Aim of the task
Start the copy at the line holding "Click the Cut scissors icon" and continue it exactly through the last line of the entries, leaving out pictures and anything else.

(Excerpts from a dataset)

+ + + + + + +

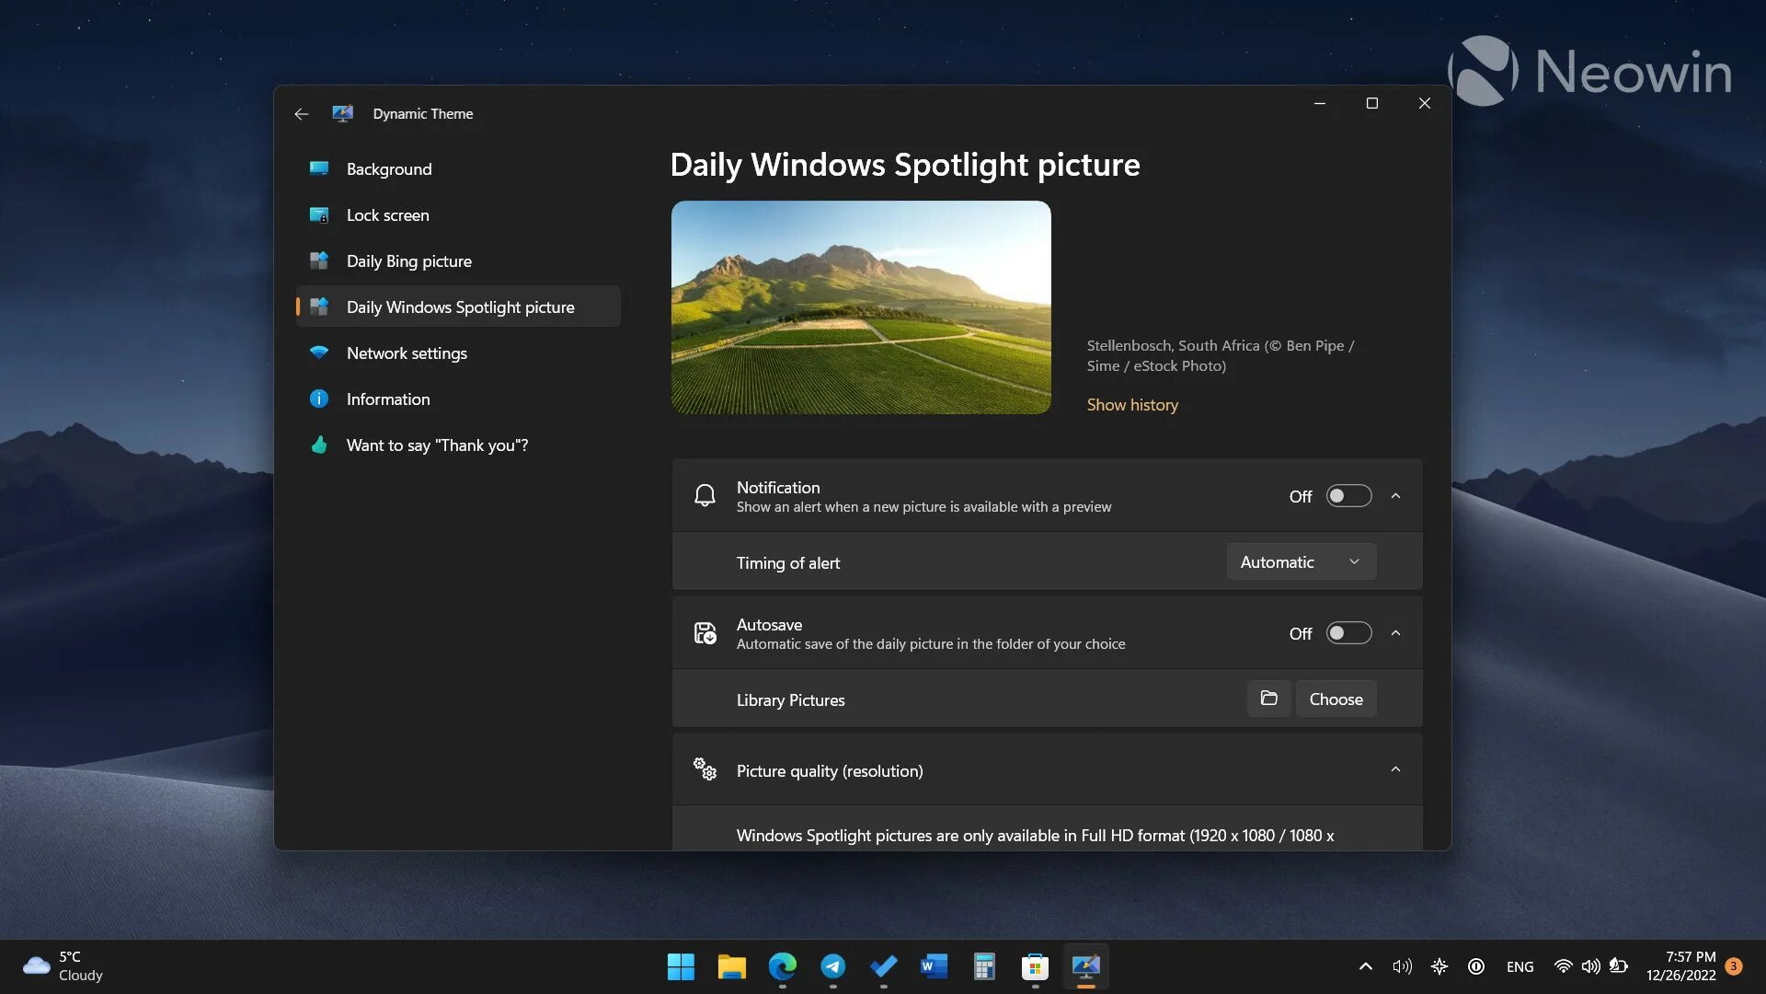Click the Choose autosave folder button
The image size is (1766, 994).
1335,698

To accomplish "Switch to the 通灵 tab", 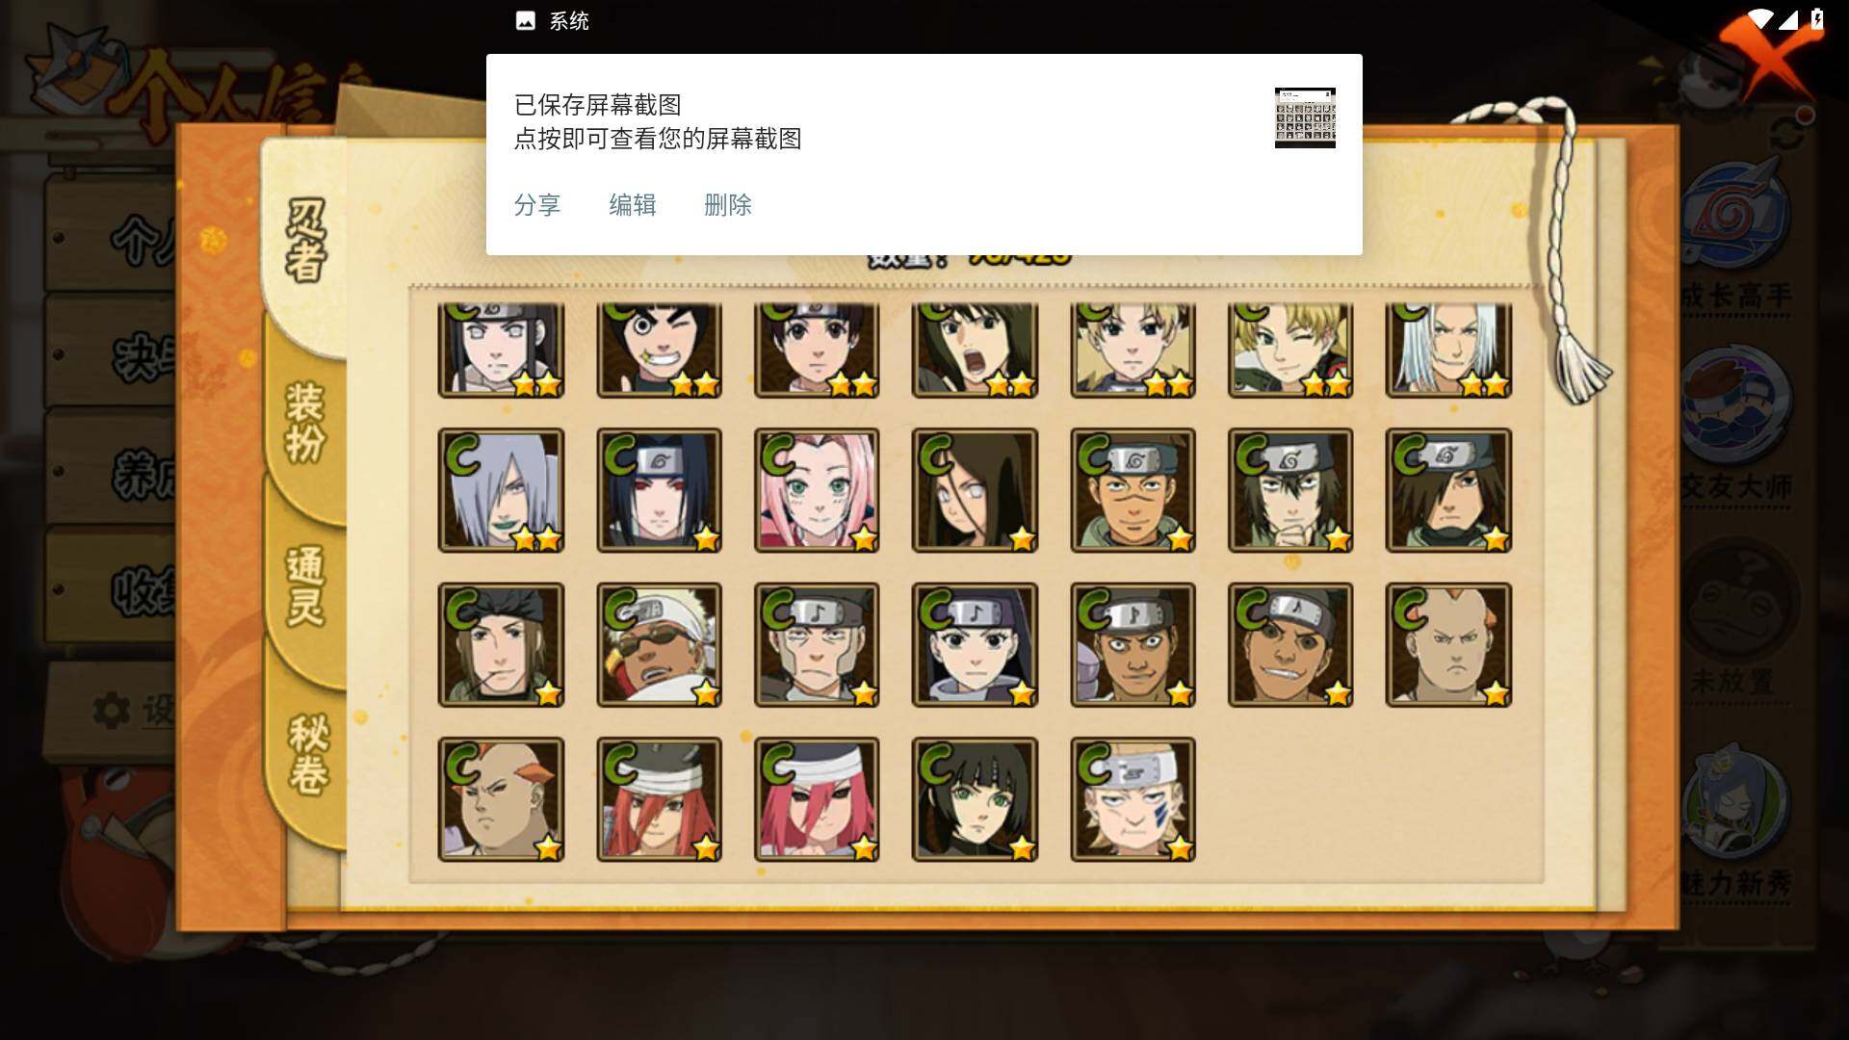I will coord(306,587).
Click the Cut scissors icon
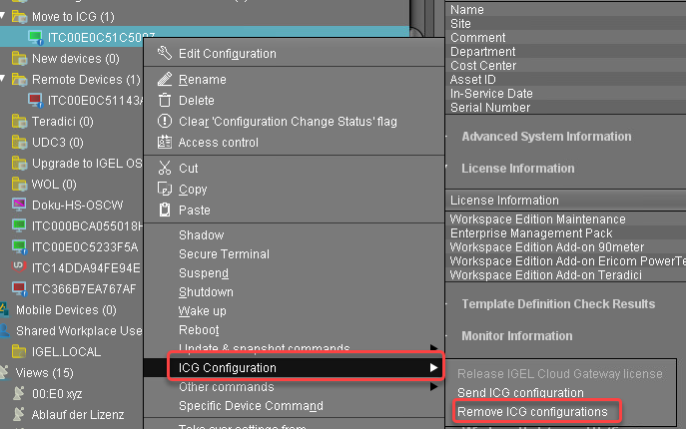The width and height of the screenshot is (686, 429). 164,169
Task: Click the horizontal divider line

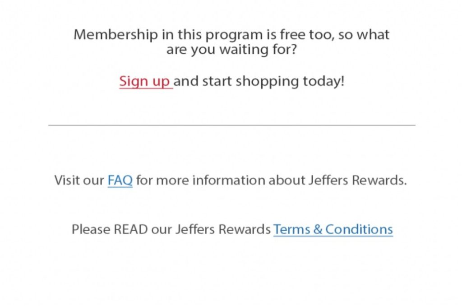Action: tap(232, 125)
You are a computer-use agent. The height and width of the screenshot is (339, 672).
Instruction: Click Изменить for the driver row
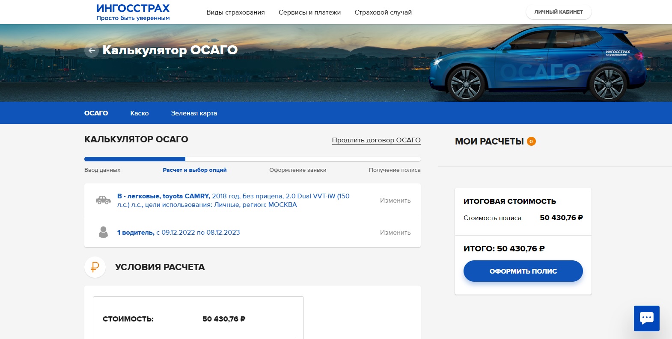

+ + + + + + +

Answer to this problem
Click the Cut scissors icon
The width and height of the screenshot is (686, 429). 164,169
Task: Click the horizontal divider line

Action: tap(232, 125)
You are a computer-use agent. The height and width of the screenshot is (339, 672).
Instruction: Click Изменить for the driver row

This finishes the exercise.